索引擎百度各个产品使用不同的user-agent:
[tr][/tr]
产品名称
对应user-agent
网页搜索Baiduspider
移动搜索Baiduspider
图片搜索Baiduspider-image
视频搜索Baiduspider-video
新闻搜索Baiduspider-news
百度搜藏Baiduspider-favo
百度联盟Baiduspider-cpro
商务搜索Baiduspider-ads


3.如何区分PC与移动网页搜索的UA
PC搜索完整UA:Mozilla/5.0 (compatible; Baiduspider/2.0; +http://www.baidu.com/search/spider.html
移动搜索完整UA:Mozilla/5.0 (Linux;u;Android 4.2.2;zh-cn;) AppleWebKit/534.46 (KHTML,like Gecko) Version/5.1 Mobile Safari/10600.6.3 (compatible; Baiduspider/2.0; +http://www.baidu.com/search/spider.html)
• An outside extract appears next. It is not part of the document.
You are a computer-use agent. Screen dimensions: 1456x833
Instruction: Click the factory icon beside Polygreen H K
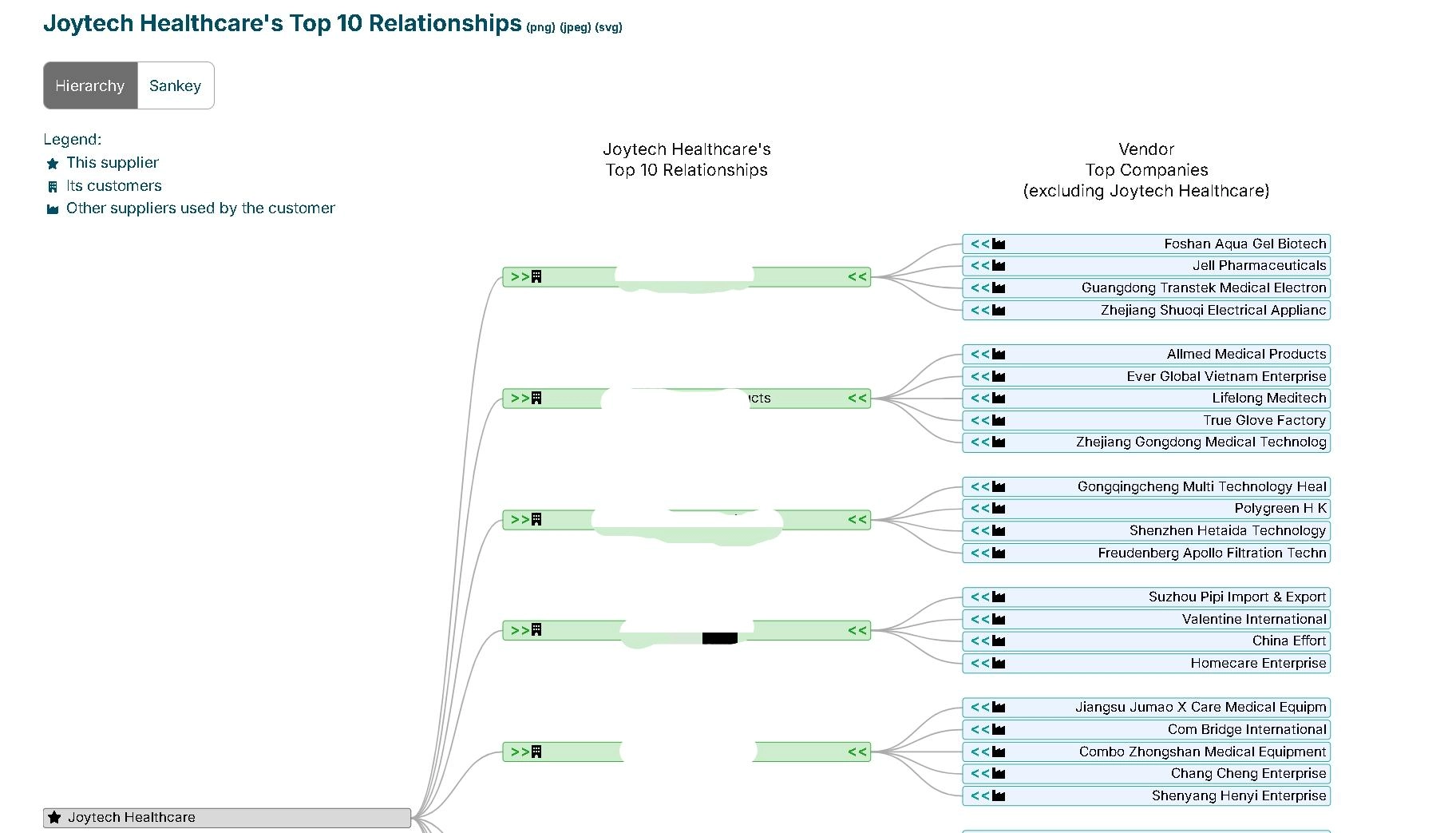[x=999, y=509]
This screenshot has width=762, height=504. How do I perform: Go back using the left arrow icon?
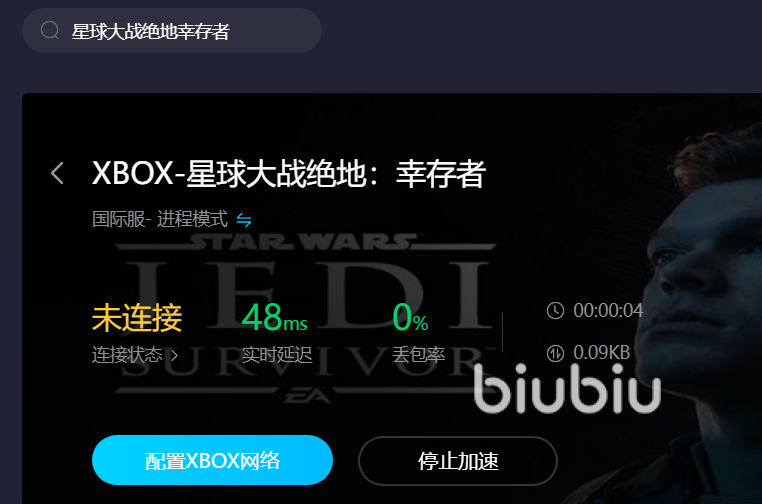click(x=57, y=173)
pc ua:通过关键词Baiduspider/2.0来确定是pc ua
移动ua:通过关键词android和mobile确定是来自移动端抓取访问,Baiduspider/2.0 确定为百度爬虫。


4.Baiduspider对一个网站服务器造成的访问压力如何?

为了达到对目标资源较好的检索效果,Baiduspider需要对您的网站保持一定量的抓取。我们尽量不给网站带来不合理的负担,并会根据服务器承受能力,网站质量,网站更新等综合因素来进行调整。如果您觉得baiduspider的访问行为有任何不合理的情况,您可以反馈至反馈中心

5. 为什么Baiduspider不停的抓取我的网站?

   
   对于您网站上新产生的或者持续更新的页面,Baiduspider会持续抓取。此外,您也可以检查网站访问日志中Baiduspider的访问是否正常,以防止有人恶意冒充Baiduspider来频繁抓取您的网站。 如果您发现Baiduspider非正常抓取您的网站,请通过投诉平台反馈给我们,并请尽量给出Baiduspider对贵站的访问日志,以便于我们跟踪处理。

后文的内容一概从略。